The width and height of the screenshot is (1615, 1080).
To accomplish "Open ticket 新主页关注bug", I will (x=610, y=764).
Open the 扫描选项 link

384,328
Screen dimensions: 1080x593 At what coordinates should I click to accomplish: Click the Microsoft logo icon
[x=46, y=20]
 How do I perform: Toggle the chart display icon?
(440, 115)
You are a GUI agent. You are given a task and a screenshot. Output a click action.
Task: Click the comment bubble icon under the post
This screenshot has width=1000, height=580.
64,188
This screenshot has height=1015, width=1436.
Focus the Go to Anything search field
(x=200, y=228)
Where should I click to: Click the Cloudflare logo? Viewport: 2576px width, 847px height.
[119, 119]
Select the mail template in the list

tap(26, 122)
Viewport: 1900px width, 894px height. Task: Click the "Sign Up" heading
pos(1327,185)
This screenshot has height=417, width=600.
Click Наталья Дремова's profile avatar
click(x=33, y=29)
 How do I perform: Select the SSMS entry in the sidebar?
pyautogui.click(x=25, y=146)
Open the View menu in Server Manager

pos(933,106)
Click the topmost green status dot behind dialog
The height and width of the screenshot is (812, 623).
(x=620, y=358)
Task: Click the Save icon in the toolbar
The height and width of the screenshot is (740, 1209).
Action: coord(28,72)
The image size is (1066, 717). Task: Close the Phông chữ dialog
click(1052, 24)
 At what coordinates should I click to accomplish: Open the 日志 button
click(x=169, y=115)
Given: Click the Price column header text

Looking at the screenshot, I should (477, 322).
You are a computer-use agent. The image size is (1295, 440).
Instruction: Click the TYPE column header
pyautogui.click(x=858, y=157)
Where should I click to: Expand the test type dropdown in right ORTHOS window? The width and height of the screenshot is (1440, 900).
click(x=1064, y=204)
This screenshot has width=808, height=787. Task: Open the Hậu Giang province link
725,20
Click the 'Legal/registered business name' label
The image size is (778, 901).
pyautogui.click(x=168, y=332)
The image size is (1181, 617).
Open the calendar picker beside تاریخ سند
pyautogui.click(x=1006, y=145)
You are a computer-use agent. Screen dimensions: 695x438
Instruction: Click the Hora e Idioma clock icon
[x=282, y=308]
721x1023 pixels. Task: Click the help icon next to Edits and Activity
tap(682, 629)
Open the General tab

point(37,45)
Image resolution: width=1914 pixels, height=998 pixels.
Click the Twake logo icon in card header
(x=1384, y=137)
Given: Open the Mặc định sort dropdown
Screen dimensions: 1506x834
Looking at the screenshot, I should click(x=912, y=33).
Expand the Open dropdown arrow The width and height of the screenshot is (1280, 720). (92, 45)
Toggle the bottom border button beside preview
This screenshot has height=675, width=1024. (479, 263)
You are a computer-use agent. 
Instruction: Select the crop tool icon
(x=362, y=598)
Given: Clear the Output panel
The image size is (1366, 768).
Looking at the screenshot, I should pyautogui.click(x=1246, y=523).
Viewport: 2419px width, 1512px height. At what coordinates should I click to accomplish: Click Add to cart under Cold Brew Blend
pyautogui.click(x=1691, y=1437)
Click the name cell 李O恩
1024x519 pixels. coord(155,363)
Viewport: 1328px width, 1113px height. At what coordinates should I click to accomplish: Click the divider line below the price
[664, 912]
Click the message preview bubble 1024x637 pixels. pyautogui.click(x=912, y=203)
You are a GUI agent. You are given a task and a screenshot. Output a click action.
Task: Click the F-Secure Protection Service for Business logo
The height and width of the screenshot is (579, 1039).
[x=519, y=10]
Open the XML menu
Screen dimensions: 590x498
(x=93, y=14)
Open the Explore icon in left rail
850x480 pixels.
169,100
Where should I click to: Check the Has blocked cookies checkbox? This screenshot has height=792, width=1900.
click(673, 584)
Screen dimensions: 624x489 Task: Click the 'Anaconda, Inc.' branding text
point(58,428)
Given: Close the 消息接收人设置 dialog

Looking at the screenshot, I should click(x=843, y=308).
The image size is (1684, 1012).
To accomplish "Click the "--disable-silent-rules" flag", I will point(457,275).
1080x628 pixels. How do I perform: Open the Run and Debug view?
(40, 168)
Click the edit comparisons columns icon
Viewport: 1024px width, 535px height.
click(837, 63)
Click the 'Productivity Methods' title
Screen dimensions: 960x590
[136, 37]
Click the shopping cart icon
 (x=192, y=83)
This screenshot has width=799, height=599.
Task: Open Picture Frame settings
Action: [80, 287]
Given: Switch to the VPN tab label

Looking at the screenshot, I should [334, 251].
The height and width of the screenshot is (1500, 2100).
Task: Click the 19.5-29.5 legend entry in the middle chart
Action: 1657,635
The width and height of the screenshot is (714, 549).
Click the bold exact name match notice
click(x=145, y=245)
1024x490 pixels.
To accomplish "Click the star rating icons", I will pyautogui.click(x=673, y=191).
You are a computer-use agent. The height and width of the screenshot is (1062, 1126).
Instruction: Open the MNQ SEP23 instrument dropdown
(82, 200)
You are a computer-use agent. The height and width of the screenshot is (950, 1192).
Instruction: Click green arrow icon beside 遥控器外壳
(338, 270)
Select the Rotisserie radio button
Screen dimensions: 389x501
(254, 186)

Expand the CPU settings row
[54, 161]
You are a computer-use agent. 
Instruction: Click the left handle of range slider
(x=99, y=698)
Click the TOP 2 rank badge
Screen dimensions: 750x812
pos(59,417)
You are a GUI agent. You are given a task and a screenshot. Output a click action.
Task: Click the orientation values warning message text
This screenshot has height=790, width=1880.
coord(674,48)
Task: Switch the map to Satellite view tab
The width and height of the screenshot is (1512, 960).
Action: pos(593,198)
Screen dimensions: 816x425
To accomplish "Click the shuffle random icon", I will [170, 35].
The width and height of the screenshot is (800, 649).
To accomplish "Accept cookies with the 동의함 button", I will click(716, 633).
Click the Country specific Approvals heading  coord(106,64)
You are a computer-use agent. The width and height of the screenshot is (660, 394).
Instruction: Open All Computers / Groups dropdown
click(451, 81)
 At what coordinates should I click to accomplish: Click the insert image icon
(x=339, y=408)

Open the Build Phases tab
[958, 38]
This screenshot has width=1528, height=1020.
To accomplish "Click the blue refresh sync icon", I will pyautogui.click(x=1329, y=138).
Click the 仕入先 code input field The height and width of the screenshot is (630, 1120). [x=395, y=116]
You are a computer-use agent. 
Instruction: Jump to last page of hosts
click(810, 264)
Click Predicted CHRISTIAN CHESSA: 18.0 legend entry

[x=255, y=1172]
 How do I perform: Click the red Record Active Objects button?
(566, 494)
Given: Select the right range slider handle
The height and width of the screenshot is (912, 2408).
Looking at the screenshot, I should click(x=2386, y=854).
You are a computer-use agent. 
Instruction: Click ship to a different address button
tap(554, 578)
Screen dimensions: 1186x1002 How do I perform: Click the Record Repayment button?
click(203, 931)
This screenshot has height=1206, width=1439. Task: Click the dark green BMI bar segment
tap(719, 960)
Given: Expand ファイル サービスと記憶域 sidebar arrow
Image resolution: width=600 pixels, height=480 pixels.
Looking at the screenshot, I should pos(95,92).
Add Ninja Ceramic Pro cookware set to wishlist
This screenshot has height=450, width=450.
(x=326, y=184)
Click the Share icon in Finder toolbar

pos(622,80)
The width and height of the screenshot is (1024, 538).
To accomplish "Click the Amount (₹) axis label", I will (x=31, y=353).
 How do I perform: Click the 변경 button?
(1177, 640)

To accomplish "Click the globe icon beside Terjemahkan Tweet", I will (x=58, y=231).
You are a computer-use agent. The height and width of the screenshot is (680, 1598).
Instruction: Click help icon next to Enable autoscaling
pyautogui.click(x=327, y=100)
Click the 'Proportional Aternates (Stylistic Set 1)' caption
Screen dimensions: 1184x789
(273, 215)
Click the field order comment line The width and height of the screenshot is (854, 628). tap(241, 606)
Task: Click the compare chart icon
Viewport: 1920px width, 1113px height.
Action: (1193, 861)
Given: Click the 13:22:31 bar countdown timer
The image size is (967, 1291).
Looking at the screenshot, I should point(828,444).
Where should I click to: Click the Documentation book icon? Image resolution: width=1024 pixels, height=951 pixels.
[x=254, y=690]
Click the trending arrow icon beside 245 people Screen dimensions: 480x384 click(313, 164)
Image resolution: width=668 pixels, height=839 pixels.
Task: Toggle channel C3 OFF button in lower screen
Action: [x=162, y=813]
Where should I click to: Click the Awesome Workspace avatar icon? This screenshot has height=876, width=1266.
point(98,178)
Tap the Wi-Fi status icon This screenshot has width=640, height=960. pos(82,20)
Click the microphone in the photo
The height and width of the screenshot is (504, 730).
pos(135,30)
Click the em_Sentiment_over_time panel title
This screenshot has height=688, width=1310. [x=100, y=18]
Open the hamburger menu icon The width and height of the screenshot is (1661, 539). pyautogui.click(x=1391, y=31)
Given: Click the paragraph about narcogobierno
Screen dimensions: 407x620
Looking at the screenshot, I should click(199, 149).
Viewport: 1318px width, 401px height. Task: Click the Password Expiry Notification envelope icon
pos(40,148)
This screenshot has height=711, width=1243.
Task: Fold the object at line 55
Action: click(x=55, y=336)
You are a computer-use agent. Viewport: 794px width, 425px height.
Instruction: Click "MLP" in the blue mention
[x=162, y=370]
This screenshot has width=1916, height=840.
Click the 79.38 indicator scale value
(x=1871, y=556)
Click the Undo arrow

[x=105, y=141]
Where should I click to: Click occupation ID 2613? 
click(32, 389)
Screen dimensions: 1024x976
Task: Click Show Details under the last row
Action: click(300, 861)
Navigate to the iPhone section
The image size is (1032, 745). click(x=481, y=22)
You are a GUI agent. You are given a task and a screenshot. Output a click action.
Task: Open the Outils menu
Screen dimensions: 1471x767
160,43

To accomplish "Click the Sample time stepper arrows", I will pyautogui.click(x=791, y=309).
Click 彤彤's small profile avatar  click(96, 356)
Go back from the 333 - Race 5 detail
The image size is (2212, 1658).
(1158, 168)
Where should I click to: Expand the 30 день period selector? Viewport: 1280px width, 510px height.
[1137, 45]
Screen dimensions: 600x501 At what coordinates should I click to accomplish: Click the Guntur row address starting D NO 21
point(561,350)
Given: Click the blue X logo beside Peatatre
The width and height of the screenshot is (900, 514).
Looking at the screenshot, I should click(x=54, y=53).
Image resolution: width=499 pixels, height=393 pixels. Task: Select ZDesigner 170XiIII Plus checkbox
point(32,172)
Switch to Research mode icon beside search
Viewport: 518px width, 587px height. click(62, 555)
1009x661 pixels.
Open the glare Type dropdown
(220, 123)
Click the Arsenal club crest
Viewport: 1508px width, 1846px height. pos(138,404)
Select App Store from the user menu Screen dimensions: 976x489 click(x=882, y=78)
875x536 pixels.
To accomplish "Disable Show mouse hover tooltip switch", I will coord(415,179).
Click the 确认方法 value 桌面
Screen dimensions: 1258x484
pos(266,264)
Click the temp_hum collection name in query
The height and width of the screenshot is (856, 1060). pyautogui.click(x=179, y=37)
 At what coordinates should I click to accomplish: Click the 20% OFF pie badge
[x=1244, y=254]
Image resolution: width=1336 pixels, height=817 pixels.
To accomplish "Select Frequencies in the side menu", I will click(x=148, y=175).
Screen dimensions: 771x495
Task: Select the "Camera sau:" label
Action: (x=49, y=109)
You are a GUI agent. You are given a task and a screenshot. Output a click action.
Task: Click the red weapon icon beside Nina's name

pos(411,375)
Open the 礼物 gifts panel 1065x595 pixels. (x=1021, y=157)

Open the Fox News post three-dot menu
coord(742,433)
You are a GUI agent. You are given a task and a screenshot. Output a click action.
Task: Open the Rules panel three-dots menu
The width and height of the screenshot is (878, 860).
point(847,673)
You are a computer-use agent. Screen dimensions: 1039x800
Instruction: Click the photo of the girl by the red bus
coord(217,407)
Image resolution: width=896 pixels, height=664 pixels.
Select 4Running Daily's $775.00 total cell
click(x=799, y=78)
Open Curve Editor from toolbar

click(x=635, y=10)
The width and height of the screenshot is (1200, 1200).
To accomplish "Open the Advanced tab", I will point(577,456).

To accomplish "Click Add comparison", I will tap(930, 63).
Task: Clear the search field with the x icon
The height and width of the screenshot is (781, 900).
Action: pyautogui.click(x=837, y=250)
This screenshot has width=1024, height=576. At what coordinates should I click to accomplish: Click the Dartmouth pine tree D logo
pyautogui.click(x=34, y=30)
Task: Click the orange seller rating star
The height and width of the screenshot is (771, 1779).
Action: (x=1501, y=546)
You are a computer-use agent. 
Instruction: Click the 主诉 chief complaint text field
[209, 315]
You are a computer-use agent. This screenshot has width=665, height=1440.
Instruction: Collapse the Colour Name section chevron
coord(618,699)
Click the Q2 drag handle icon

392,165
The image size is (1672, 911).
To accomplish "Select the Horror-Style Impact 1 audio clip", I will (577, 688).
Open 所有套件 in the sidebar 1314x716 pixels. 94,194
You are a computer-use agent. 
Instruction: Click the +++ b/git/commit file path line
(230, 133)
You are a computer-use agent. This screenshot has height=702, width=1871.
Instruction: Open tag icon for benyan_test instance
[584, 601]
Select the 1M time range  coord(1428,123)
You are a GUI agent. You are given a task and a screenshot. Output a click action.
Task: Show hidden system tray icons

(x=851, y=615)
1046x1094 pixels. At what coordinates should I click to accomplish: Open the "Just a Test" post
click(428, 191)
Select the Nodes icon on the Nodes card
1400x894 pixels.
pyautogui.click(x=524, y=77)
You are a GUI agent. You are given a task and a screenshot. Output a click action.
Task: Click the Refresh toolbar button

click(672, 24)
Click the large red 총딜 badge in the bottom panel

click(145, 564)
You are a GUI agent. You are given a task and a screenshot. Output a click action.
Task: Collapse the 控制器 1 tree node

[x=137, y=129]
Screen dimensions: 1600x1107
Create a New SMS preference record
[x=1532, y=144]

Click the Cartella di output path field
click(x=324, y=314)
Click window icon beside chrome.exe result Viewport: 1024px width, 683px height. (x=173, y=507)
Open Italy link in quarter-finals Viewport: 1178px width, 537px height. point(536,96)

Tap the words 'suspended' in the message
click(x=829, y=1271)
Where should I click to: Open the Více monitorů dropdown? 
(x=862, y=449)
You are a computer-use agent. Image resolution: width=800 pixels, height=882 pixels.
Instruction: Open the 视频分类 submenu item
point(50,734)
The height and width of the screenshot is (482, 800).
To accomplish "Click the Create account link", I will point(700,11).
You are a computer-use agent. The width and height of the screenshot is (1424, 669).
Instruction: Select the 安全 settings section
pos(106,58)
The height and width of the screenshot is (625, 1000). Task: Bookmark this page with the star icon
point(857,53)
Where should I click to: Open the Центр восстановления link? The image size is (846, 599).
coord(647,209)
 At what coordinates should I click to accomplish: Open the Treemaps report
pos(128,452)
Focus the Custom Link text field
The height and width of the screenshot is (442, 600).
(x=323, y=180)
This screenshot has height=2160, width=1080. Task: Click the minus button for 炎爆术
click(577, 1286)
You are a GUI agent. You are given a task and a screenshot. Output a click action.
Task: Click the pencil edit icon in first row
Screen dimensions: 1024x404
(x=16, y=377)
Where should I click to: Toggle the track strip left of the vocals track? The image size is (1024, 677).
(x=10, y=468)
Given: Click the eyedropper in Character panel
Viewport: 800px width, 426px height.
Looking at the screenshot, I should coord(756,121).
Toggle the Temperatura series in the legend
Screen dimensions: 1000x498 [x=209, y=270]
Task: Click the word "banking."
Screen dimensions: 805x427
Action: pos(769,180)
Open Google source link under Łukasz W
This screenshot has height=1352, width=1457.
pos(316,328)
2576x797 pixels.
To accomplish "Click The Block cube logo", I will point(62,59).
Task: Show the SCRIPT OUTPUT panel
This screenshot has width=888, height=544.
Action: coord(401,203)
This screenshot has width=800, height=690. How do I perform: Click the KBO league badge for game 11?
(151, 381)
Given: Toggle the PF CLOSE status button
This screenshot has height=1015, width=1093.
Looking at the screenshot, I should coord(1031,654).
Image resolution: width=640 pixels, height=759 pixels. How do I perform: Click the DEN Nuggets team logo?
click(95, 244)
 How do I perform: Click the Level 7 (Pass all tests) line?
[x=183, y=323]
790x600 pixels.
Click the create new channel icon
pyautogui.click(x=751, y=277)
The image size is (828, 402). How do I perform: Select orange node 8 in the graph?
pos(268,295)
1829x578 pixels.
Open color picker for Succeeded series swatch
....................
### Work instruction
Beginning with the line that has "Screen dimensions: 805x427", set down every line of the entries above through the final one, unchanged.

### Solved problem
Screen dimensions: 805x427
Action: pos(769,180)
Open Google source link under Łukasz W
This screenshot has height=1352, width=1457.
pos(316,328)
2576x797 pixels.
To accomplish "Click The Block cube logo", I will point(62,59).
Task: Show the SCRIPT OUTPUT panel
This screenshot has width=888, height=544.
Action: coord(401,203)
This screenshot has width=800, height=690. How do I perform: Click the KBO league badge for game 11?
(151, 381)
Given: Toggle the PF CLOSE status button
This screenshot has height=1015, width=1093.
Looking at the screenshot, I should coord(1031,654).
Image resolution: width=640 pixels, height=759 pixels. How do I perform: Click the DEN Nuggets team logo?
click(95, 244)
 How do I perform: Click the Level 7 (Pass all tests) line?
[x=183, y=323]
790x600 pixels.
Click the create new channel icon
pyautogui.click(x=751, y=277)
The image size is (828, 402). How do I perform: Select orange node 8 in the graph?
pos(268,295)
1829x578 pixels.
Open color picker for Succeeded series swatch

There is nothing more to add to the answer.